Кончался уже обыск в библиотеке. Прокурор и полковник чувствовали усталость, утомление. Может быть, им просто надоело это бесплодное дело. Тень разочарования лежала на лице полковника. Он испытывал двойное чувство: был очень доволен, что не обнаружено никаких вещественных доказательств прикосновенности Никудышевки к страшному злодеянию, но его беспокоило, что решительно нечего приобщить к делу обыска! Если бы обнаружил он вещественную связь с злодеянием, столичная власть сказала бы: хорош ротозей! У него под носом изготовляют бомбы или прокламации, а он аттестует преступников «благонадежными!» Ведь полковник доносил туда, что Павел Николаевич Кудышев «умеренно-либерален в пределах законности». А если совсем ничего не найдешь, там скажут: этот ротозей не способен раскрыть вовремя гнезд революции, накрыть распространителей нелегальной литературы и пр. Хотя бы что-нибудь этакое… что свидетельствовало бы о бдительности наблюдений в этом отношении!
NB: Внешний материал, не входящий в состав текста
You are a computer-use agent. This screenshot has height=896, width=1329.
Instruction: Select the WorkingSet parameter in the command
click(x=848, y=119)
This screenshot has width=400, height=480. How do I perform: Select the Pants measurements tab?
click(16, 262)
И вот радость для смущенного полковника: старательный унтер подал ему, наконец, словно из земли вырытую гектографированную брошюрку «В чем моя вера» Л. Толстого… Прокурор сказал: «Пустяки — эту вещь и во дворце читают». Но полковник все-таки приобщил. Шепнул прокурору:
— Пусть уж при деле останется. Я понимаю, что ничего страшного в ней нет и последствий никаких для хранителя такого произведения не будет, а все-таки… Видно, что не ротозейничали… И волки сыты и овцы целы!
Остальные комнаты прошли, лишь поверхностно осматривая их обстановку.
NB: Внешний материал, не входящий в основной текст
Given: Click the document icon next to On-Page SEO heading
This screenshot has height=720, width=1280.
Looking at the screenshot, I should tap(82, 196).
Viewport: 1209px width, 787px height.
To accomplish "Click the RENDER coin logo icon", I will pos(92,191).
Когда в доме покончили, унтер напомнил полковнику про каретник, в котором летом поставили спектакль без разрешения для народа, — и вот снова двинулись процессией по двору к каретнику, около которого стояли полицейский и кучер Иван Кудряшёв. Снова встревожились дворовые собаки и подняли лай. Им ответили собаки в Никудышевке. Этот собачий лай вносил в тишину весенней темной ночи странную тревогу, словно оповещал всех жителей о необычайном происшествии на земле…
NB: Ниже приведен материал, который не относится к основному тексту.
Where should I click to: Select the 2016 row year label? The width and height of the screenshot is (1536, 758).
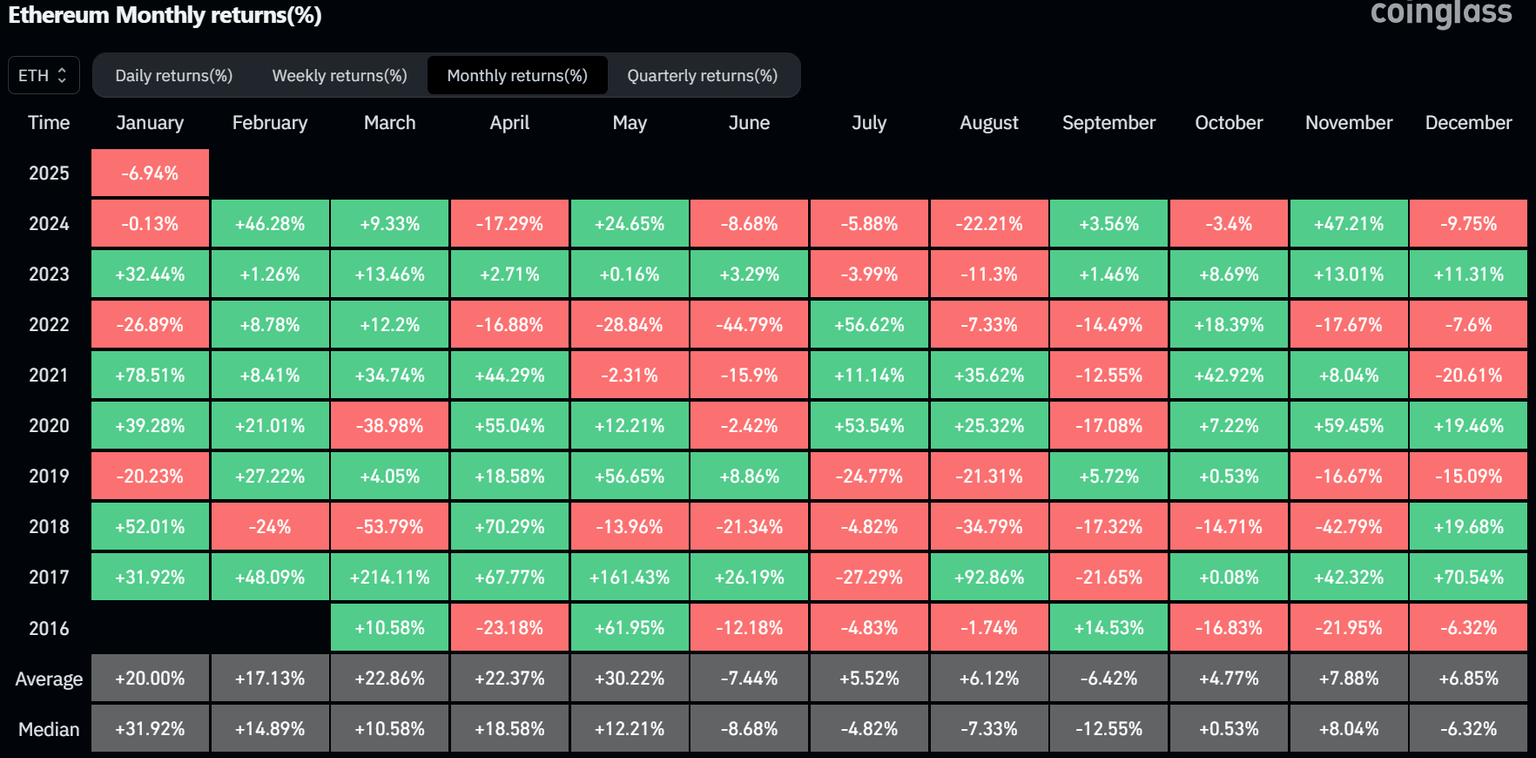[x=49, y=628]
Вся взбаламученная дворня из мужиков и баб не смыкала глаз в эту памятную ночь, охваченная страхом и любопытством. Людская кухня с жилой пристройкой была насыщена шепотами, осторожными движениями и ожиданием, что теперь будет. Огонек потушили — будто бы спят, но никто не спал. Кто посмелее, сидели под покровом темноты на крылечке. Робкие поглядывали через окошко или из сеней. Бабы были настроены пугливо и смешливо, жались к мужикам и парням, а те этим пользовались, и часто ночная тишина оглашалась чуть осторожным, но злым бабьим протестом либо смешком и острым словцом вполголоса:
— Отцепись, окаянный!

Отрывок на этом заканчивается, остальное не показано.